Reproduce every line of the material below verbatim, omitting the pictures.

* EXTRACTED RECORDS
....
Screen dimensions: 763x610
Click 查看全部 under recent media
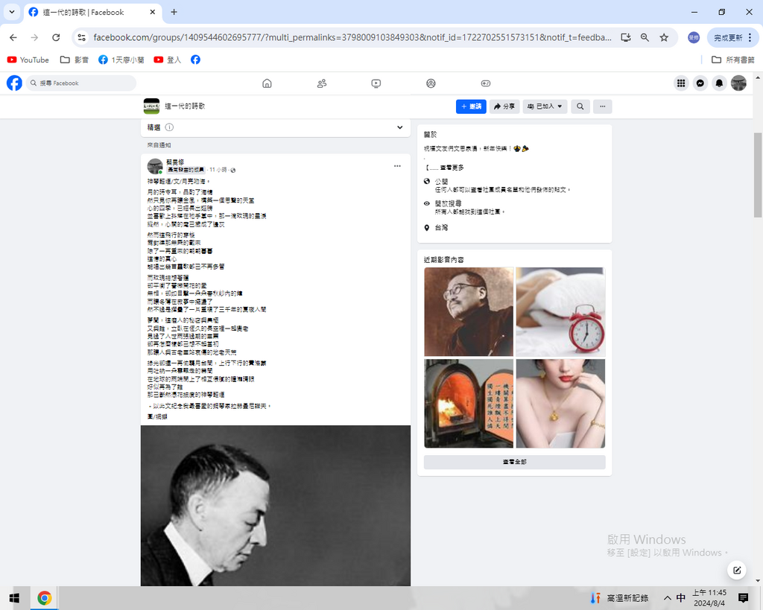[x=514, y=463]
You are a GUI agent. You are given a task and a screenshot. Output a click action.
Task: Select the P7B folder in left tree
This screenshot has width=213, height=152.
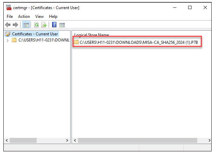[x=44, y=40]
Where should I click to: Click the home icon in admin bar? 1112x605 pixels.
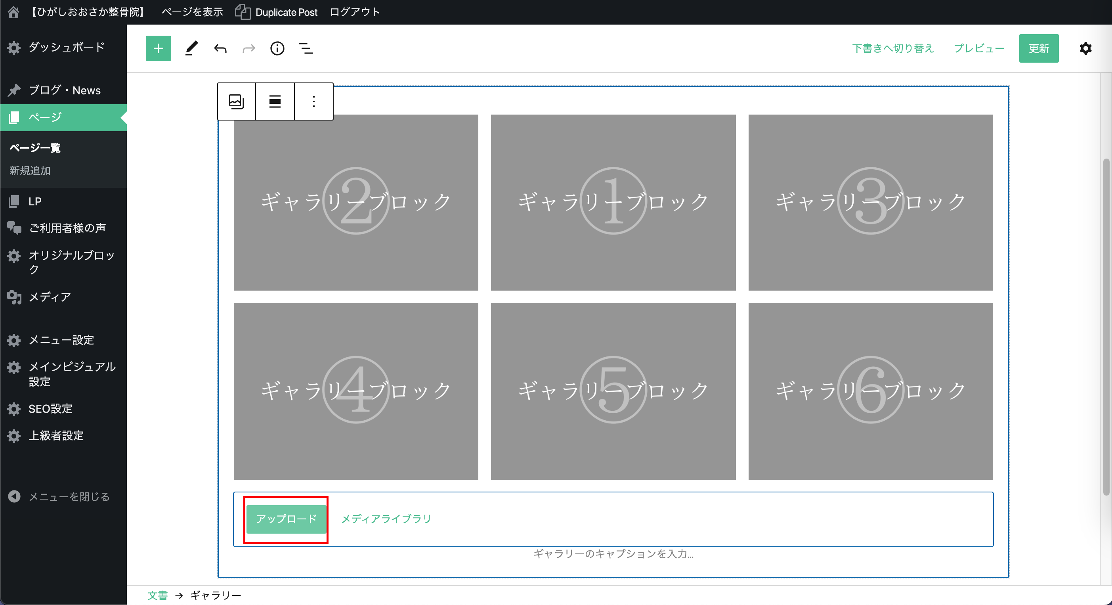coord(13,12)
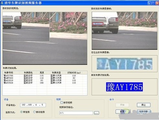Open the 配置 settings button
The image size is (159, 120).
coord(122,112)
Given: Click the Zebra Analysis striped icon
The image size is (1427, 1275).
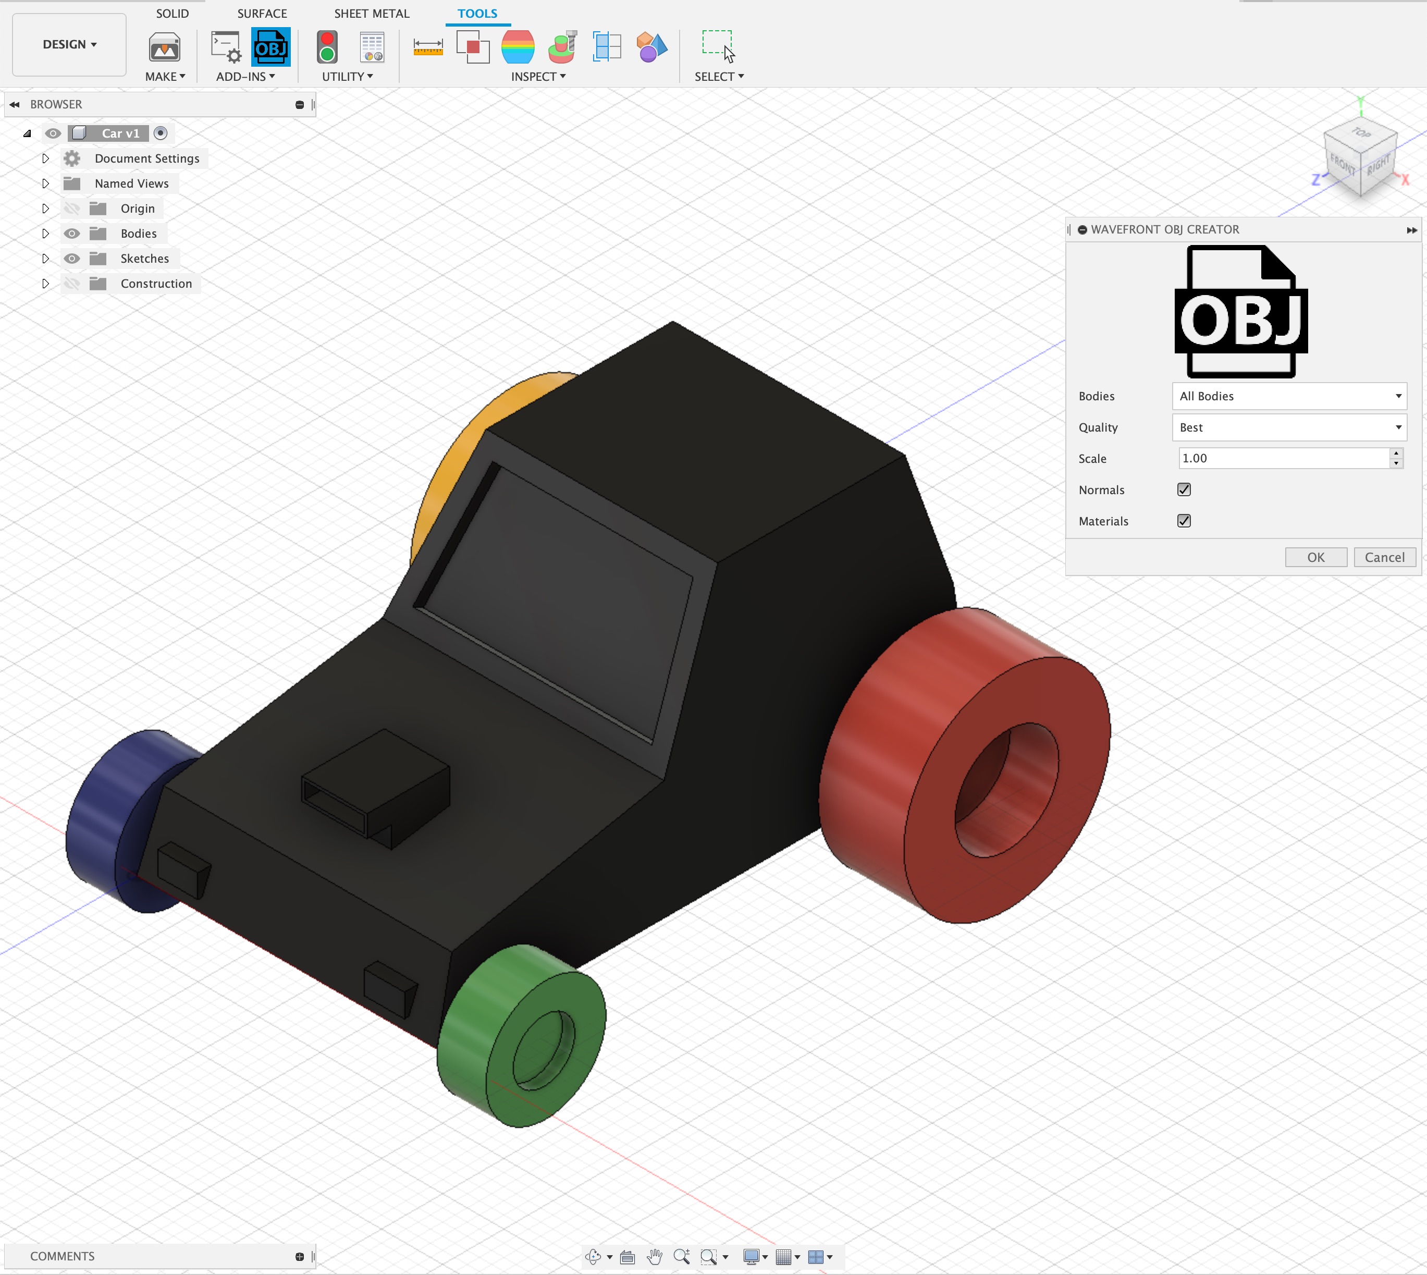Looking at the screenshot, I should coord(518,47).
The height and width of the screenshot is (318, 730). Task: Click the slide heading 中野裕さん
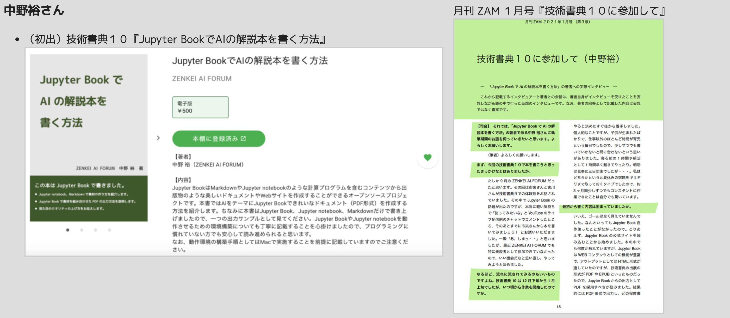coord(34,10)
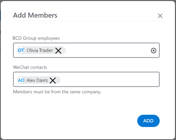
....
* COMPLETE RESPONSE
Screen dimensions: 763x610
Click 查看全部 under recent media
[x=514, y=463]
You are a GUI agent. You are given a task and a screenshot. Output a click action.
Task: Select the P7B folder in left tree
This screenshot has width=213, height=152.
[x=44, y=40]
Where should I click to: Click the home icon in admin bar? 1112x605 pixels.
coord(13,12)
Open the 配置 settings button
The image size is (159, 120).
coord(122,112)
Given: Click the Zebra Analysis striped icon
The image size is (1427, 1275).
Looking at the screenshot, I should coord(518,47).
The height and width of the screenshot is (318, 730). Task: Click the slide heading 中野裕さん
coord(34,10)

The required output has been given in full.